Document passage:
▼
INDIANAPOLIS (WXIN) – As the 20th anniversary of the attacks of September 11 approaches, members of Indiana Task Force One are sharing memories from their deployment to ground zero in New York City.
“We heard that they were calling for thousands of body bags,” said former INTF-1 Engineer Greg Hess. “You try to prepare yourself, but you can’t.”
Task Force One received deployment orders to New York City on the afternoon of the 9/11 attacks. The team left Indianapolis around 5:30 p.m. and arrived in New York City at 8:30 on the morning of September 12.
“The first thing I saw was smoke from about 30 miles” Hess said. “Ironically, we were listening to music on the bus, I had grabbed some CDs, and Don Henley’s “The End of the Innocence” was playing. And I thought, ‘That’s right, it has.’”
After the initial shock of the scope of the destruction, Task Force Leader Gerald George was struck by the heavy military presence at the site.
“Just from the devastation that occurred and the number of military people that were there, like armed with 50 cals on top of Humvees,” he said. “Just made you feel like you were in a war zone basically, which turns out really that’s what we’ve been in for the last 20 years.”
“It was overwhelming, and you could smell it, you could taste it, you could feel it immediately,” said search team manager Anne McCurdy. “I thought that we trained better than any team, like our dogs were better trained, but I got there and was like, ‘Wow, you were not prepared for this.’”
Team members started their deployment by searching for survivors in the rubble at ground zero.
“Now understand, the pile was the height of Saint Vincent’s on 16 acres,” Hess said. “And how do you go play pickup sticks with pieces of steel that weight thousands and thousands and thousands of pounds?”
“People literally handing buckets of rubble,” McCurdy recalled. “I mean, we’re talking bucket brigades of a 110 story building. But that, you know, everyone was going to do whatever it took.”
“What you can’t see in a picture or on TV is the smell,” George said. “So that’s something I don’t think you’ll probably ever, probably ever forget.”
It didn’t take long, however, for hope of finding survivors to fade.
“You always hold out hope, but I think probably by the second or third day, we weren’t finding anybody,” Hess said. “These people disappeared”
It wasn’t until after the deployment that team members learned the twin towers of the World Trade Center had collapsed exactly they way they were engineered to, with the outer layers falling outward and the floors of the buildings crumbling straight down. That was intended to keep the buildings from toppling onto other structures in the event of a collapse.
“Think about it, a 110-story office building and there was really no office furniture left,” George recalled. “The only thing that survived was paper, and everything else was kind of pulverized by the way the collapse of the structure.”
After a couple days at the site, team members knew they were no longer searching for survivors but working to recover deceased victims. McCurdy remembers walking to the site each day past lines of people holding photos of missing loved ones.
“They were clapping as we went by, clapping as we came back, which was really hard because they’re clapping, and we found nothing all day,” McCurdy said. “We searched 12 hours. I can’t help any of you because I found nothing.”
▲
Data:
▼
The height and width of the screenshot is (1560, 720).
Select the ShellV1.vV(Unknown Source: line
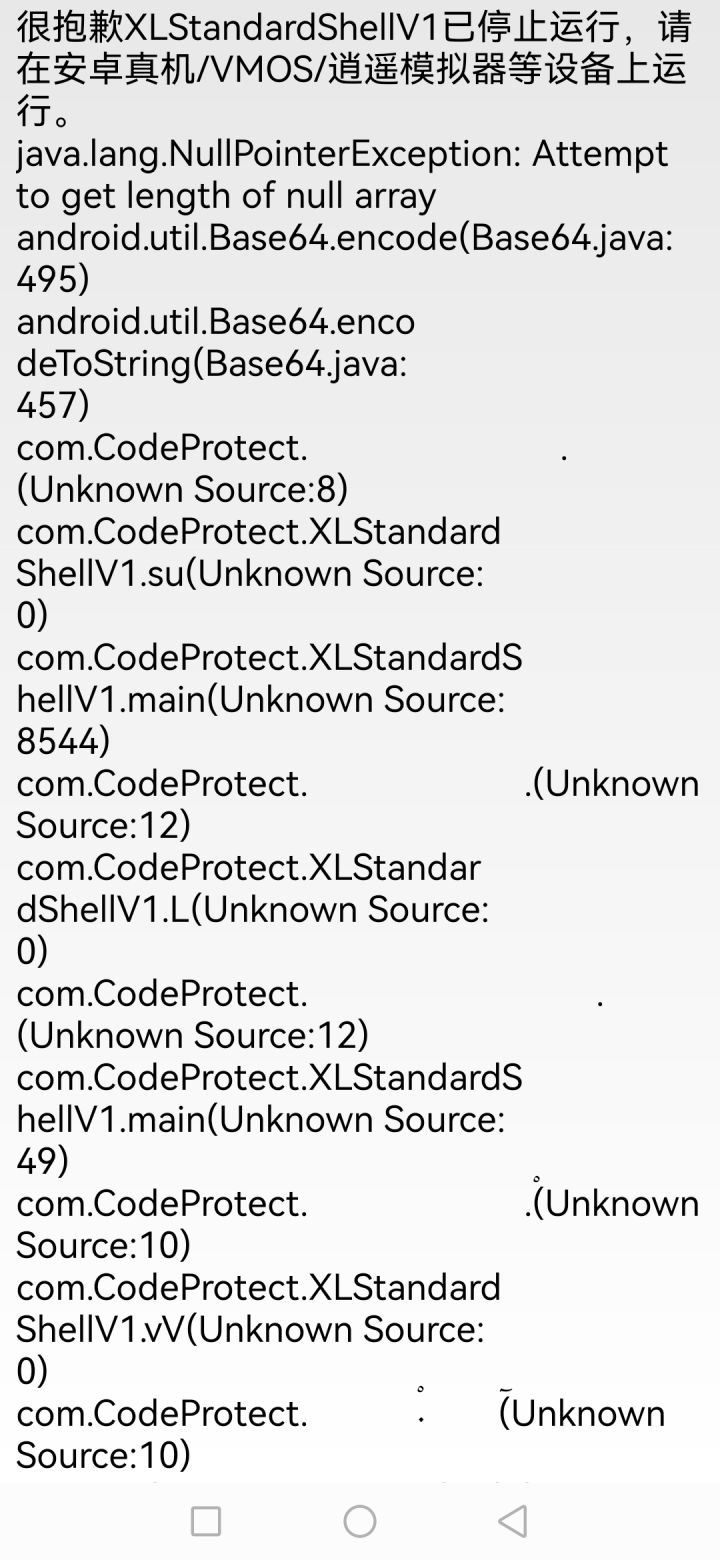pyautogui.click(x=250, y=1330)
▲
Questions to answer:
1. In the article about Indiana Task Force One's deployment to ground zero, what time did the team arrive in New York City on September 12?
2. Extract the passage of the Indiana Task Force One article from "INDIANAPOLIS (WXIN) –" up to and including "New York City.", word for word.

Results for each task:
1. The team arrived at 8:30 in the morning.

2.
INDIANAPOLIS (WXIN) – As the 20th anniversary of the attacks of September 11 approaches, members of Indiana Task Force One are sharing memories from their deployment to ground zero in New York City.